- [ENUNCIADO A]: En el fragmento sobre las Memorias epistolares de Víctor Pozanco, ¿qué clase de libros no le gustan a Pozanco?
- [ENUNCIADO B]: Retome el fragmento sobre las Memorias epistolares de Víctor Pozanco en el punto en que se interrumpe.

Confieso que hace menos de un lustro desconocía yo la inmensa figura de Víctor Pozanco. Pero heme aquí ahora con sus Memorias epistolares recién leídas. Unas memorias que, a mi cojo juicio (que completa mi cojera física), están escritas con el corazón.
Bien a través de sus propios escritos epistolares, bien a través de las referencias y comentarios del autor, en el libro aparecen testimonios que van desde el enfermizo Aleixandre (qué sorpresa cuando, para empezar, me encuentro con las palabras de don Vicente, escritas desde «su escasa salud y sus muchos padeceres») hasta los últimos hallazgos de la persona aún hambrienta de letras que es Víctor Pozanco, al que no le gustan las autobiografías, aunque todo lo que se diga en ellas sea cierto, porque lo dice uno, nada más. En el libro habla él, por supuesto, pero también hablan los demás: Juan Marsé, Camilo José Cela, Ángel González (con el que una noche fue cerrando los bares de Barcelona), tantísimos otros y otras, y él, Víctor, nos invita a escuchar sus voces silenciosas, conmovedoras en muchas ocasiones.
Centradas las memoriasen la primera parte, la segunda se me antoja más narrativa. En ella aparecen con toda crudeza las consecuencias de la guerra civil (léase incivil, evidentemente), una posguerra sombría e interminable en la que debe hablarse en clave para eludir las estancias en el «hotel Carabanchel» e incluso el madrugón del fusilamiento al amanecer, antes de que despierte la gente de la calle.

- [DATOS PROPORCIONADOS]:
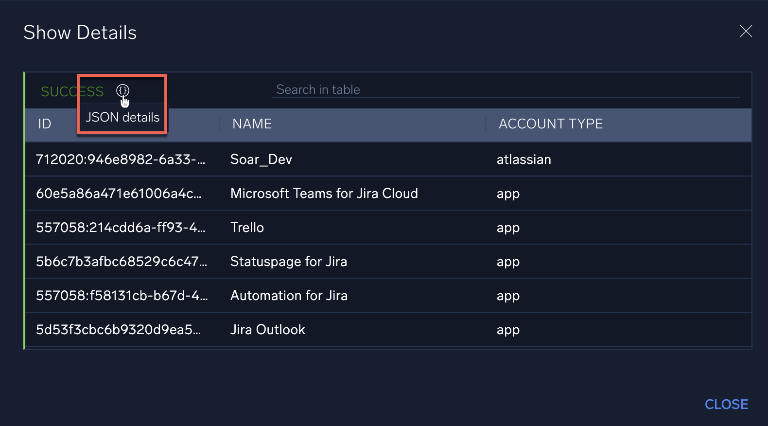The width and height of the screenshot is (768, 426).
Task: Click the ID starting with 5d53f3cbc6b
Action: (119, 330)
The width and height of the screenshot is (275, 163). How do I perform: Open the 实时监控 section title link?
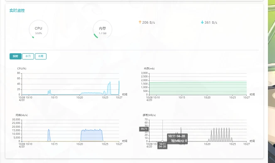pos(17,10)
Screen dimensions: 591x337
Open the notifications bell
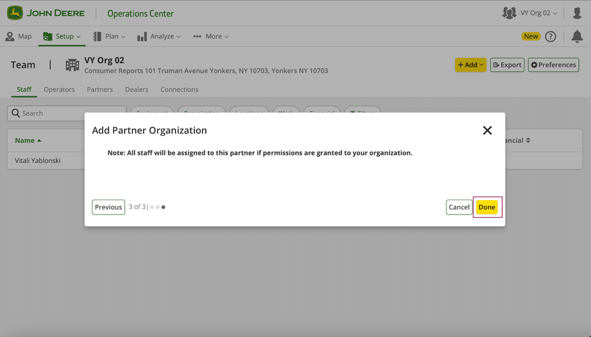(x=577, y=36)
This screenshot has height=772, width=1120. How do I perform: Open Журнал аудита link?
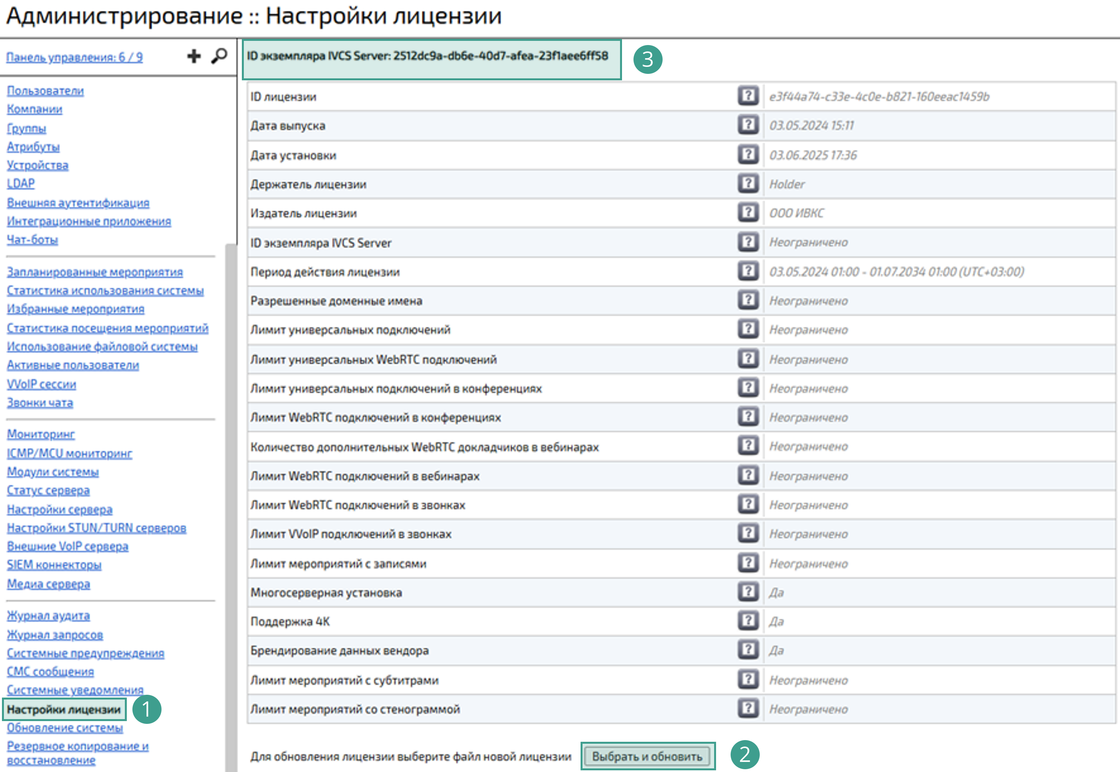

- [RESPUESTA ESPERADA A]: Las autobiografías.

- [RESPUESTA ESPERADA B]:
Aparece también Ángel Miguel Pozanco, el padre emigrado que, desde tan lejos, se entera de la muerte de su esposa, nunca aclaradas las circunstancias reales del fallecimiento aunque el joven Víctor ni siquiera pueda compartir con él las sospechas que alberga para no comprometer la seguridad de su progenitor en el exilio caraqueño.
Aparece la Soria de Bécquer, de Antonio Machado, de Gerardo Diego, como aparecen las Hurdes (ese inicio constante, clave tal vez en la posterior trayectoria del autor) y el Manifiesto Literformista y el lapidario «no preguntes qué puede hacer la cultura por ti, sino qué puedes hacer tú por la cultura» del Manifiesto Esencialista, una prueba más de que Víctor Pozanco morirá luchando por el mundo de las letras.
Aparecen cartas que arrebatan por tanta ternura sitiada por una cantidad aún mayor de crueldad, de injusticia, de fracaso, mientras el Víctor infante aprende «a rezar en latín y a jugar al póquer» en colegios varios, mientras el Víctor adolescente corre aventuras que parecen extraídas de una novela magnífica, mientras el Víctor ya crecido estudia en la universidad y empieza a trabajar «enfocando escotes del ballet de Pacita Tomás», mientras el Víctor adulto abandona la militancia política (hasta entonces «escorado a la izquierda») y se convierte en poeta pues alguien capaz de escribir que «la condición humana, desde que se alejó de los santos chimpancés, es lo más raro del mundo animal» está destinado a no desmerecer en ese arte o en cualquier otro de similar grandeza.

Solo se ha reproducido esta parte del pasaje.